■ Problem to solve:
Output all of the listing below, leaving every line unchanged.
○ ○ ○ ○ ○ ○ ○
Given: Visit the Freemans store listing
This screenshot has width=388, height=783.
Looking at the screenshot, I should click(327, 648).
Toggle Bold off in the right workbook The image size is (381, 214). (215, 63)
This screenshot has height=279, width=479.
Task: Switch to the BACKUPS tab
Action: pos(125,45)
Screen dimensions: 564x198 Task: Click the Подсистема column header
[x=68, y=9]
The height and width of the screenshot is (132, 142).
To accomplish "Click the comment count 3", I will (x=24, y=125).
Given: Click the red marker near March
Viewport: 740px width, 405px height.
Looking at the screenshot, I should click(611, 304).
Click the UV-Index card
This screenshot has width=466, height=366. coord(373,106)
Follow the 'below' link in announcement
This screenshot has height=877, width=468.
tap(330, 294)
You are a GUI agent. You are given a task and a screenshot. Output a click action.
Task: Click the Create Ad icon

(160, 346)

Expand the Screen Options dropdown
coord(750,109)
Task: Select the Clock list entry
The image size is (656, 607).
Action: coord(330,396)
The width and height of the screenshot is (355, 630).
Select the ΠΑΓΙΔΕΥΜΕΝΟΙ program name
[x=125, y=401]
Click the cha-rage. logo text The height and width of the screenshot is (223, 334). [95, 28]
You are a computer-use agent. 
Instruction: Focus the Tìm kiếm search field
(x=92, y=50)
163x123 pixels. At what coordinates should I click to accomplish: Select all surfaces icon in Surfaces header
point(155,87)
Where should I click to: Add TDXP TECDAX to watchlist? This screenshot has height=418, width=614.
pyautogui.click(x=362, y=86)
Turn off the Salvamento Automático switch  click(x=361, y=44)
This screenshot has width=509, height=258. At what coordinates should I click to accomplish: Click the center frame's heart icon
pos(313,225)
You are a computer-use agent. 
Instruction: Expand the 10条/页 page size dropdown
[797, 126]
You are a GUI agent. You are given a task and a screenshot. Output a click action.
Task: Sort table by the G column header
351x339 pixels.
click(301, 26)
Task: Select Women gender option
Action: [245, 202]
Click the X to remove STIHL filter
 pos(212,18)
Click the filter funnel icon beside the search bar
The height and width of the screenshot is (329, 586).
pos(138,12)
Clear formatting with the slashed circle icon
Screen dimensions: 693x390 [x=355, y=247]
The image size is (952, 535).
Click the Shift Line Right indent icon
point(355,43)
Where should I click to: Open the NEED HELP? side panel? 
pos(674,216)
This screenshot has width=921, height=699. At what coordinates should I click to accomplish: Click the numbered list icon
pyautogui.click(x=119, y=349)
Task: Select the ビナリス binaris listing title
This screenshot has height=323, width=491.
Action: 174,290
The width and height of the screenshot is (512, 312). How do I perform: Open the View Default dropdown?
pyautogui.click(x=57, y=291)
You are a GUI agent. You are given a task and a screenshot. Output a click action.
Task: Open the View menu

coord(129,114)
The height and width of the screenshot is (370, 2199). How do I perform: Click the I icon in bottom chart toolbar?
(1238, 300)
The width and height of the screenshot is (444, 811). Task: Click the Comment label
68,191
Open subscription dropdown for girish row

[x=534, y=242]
○ ○ ○ ○ ○ ○ ○
■ Output for this task:
Given: Visit the Freemans store listing
This screenshot has width=388, height=783.
Looking at the screenshot, I should click(327, 648).
Toggle Bold off in the right workbook The image size is (381, 214). (215, 63)
This screenshot has height=279, width=479.
Task: Switch to the BACKUPS tab
Action: pos(125,45)
Screen dimensions: 564x198 Task: Click the Подсистема column header
[x=68, y=9]
The height and width of the screenshot is (132, 142).
To accomplish "Click the comment count 3", I will (x=24, y=125).
Given: Click the red marker near March
Viewport: 740px width, 405px height.
Looking at the screenshot, I should click(611, 304).
Click the UV-Index card
This screenshot has width=466, height=366. coord(373,106)
Follow the 'below' link in announcement
This screenshot has height=877, width=468.
tap(330, 294)
You are a GUI agent. You are given a task and a screenshot. Output a click action.
Task: Click the Create Ad icon

(160, 346)

Expand the Screen Options dropdown
coord(750,109)
Task: Select the Clock list entry
The image size is (656, 607).
Action: coord(330,396)
The width and height of the screenshot is (355, 630).
Select the ΠΑΓΙΔΕΥΜΕΝΟΙ program name
[x=125, y=401]
Click the cha-rage. logo text The height and width of the screenshot is (223, 334). [95, 28]
You are a computer-use agent. 
Instruction: Focus the Tìm kiếm search field
(x=92, y=50)
163x123 pixels. At what coordinates should I click to accomplish: Select all surfaces icon in Surfaces header
point(155,87)
Where should I click to: Add TDXP TECDAX to watchlist? This screenshot has height=418, width=614.
pyautogui.click(x=362, y=86)
Turn off the Salvamento Automático switch  click(x=361, y=44)
This screenshot has width=509, height=258. At what coordinates should I click to accomplish: Click the center frame's heart icon
pos(313,225)
You are a computer-use agent. 
Instruction: Expand the 10条/页 page size dropdown
[797, 126]
You are a GUI agent. You are given a task and a screenshot. Output a click action.
Task: Sort table by the G column header
351x339 pixels.
click(301, 26)
Task: Select Women gender option
Action: [245, 202]
Click the X to remove STIHL filter
 pos(212,18)
Click the filter funnel icon beside the search bar
The height and width of the screenshot is (329, 586).
pos(138,12)
Clear formatting with the slashed circle icon
Screen dimensions: 693x390 [x=355, y=247]
The image size is (952, 535).
Click the Shift Line Right indent icon
point(355,43)
Where should I click to: Open the NEED HELP? side panel? 
pos(674,216)
This screenshot has width=921, height=699. At what coordinates should I click to accomplish: Click the numbered list icon
pyautogui.click(x=119, y=349)
Task: Select the ビナリス binaris listing title
This screenshot has height=323, width=491.
Action: 174,290
The width and height of the screenshot is (512, 312). How do I perform: Open the View Default dropdown?
pyautogui.click(x=57, y=291)
You are a GUI agent. You are given a task and a screenshot. Output a click action.
Task: Open the View menu

coord(129,114)
The height and width of the screenshot is (370, 2199). How do I perform: Click the I icon in bottom chart toolbar?
(1238, 300)
The width and height of the screenshot is (444, 811). Task: Click the Comment label
68,191
Open subscription dropdown for girish row

[x=534, y=242]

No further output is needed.